Hang on to your hats! We're about to enter the official campaign season for the 2024 U.S. presidential election, and I've found a fun drawing to introduce a discussion of third party candidates. I was actually doing a search on the keyword chaos, and this came up! Can you identify the politicians without reading the item description (answer key below)?
Simply arithmetic
Ireland, Billy, 1880-1935, artist
Created/published 1912
https://www.loc.gov/item/2017646676/
Drawing shows the hair of Senator Robert M. La Follette, the lower half of William Jennings Bryan's face, a donkey labeled "Third Party Talk", the pince-nez of Theodore Roosevelt, the lower half of William Howard Taft's face, perspiring, a mortarboard labeled "P" representing Woodrow Wilson, and the top half of Eugene Deb's head in a series of mathematical equations. First equation: La Follette + Bryan = 3rd party talk, second equation: La Follette + Roosevelt = trouble for Taft, third equation: Wilson + Bryan = trouble for Debs, and final equation: La Follette + Bryan + Roosevelt = "Chaos" for the Democratic and Republican parties.
6 - 8 9 - 12 13+ Social Studies/History Third Party Candidates
Hilarious! And very very true. Goes to show that literally nothing ever changes in politics!
I'm interested in how teachers would work through the "inside baseball" references to make the past comparison work for students. Cartoons do great work in communicating visually without the lexical decoding required for written text, but rely on understanding the visual symbols and references. I bet Peter Pappas has developed something along the way for helping communicate meaning without bogging down in the details, maybe? (His past posts using cartoons and allegorical illustrations are what make me think that this could be something he has already worked out.)

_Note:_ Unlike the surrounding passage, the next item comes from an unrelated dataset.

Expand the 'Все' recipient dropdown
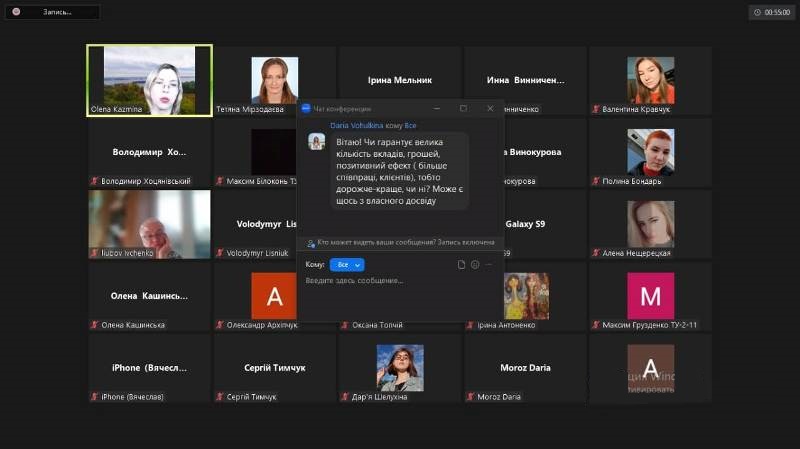 point(347,265)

That's such a good point, Alison Noyes . A cartoon without reference points is just another picture. Your comment makes me think that this particular cartoon would make sense in a government or civics class studying the period, but probably not as part of a random election-related discussion.

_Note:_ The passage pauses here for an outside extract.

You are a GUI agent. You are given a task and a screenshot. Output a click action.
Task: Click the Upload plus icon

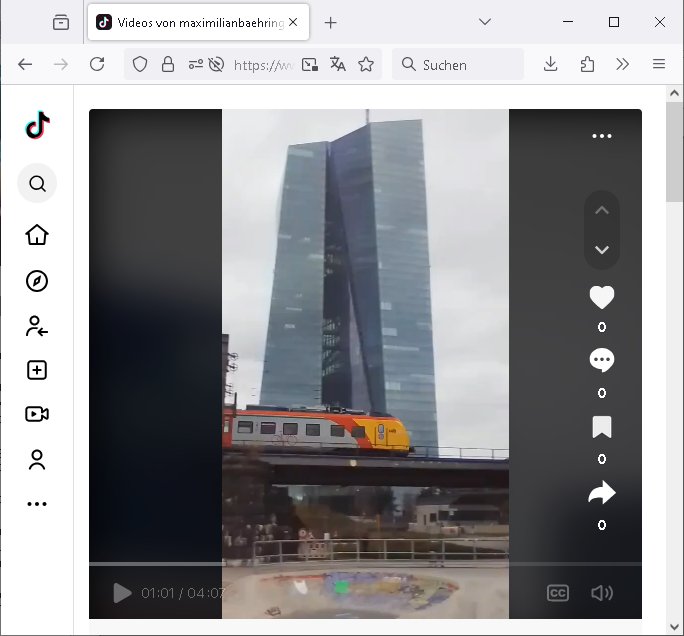coord(37,370)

At times in my classroom I would put an 'upcaptioned' primary source on the board and give students a set amount of time to figure it out. They could use whatever resource at their disposal (today I would have limited their ability to do an image search). It is fascinating what they can come up with in a short amount of time...
What a wonderful, serendipitous find Mary Johnson! I got Roosevelt, Taft, and Bryan but not the others though Wilson seems obvious in hindsight. I wonder what students might come up with if they created a similar cartoon for 2024 presidential hopefuls?

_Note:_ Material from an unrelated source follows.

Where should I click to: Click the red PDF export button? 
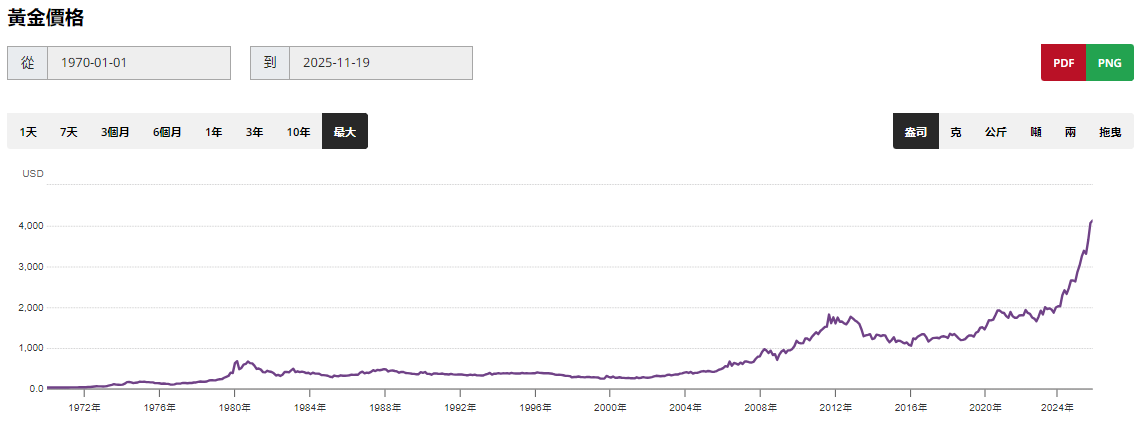pos(1063,63)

How timely, and a clever roadmap for the next incarnation of this cartoon. I bet AI could generate a clever new cartoon with the current candidates. I see the art of AI with great potential as I am one of those who adores art and who is artistically challenge. AI to the rescue? Maybe. Any use of eyeglasses (don't recall seeing current candidates wearing them) could be addressed with the Warby Parker software that allows one to try on frames virtually before making choices. This is a wonderful drawing that reminds of times filled with inflammatory rhetoric once you identify the players. While I knew all the names, I confess I had trouble identifying all of them but the answer key put it all in place. Today we are so visually grounded that a new drawing could be great fun. It would have to be in color (yellow hair, no hair, and a long coiffure for current candidates). What a find!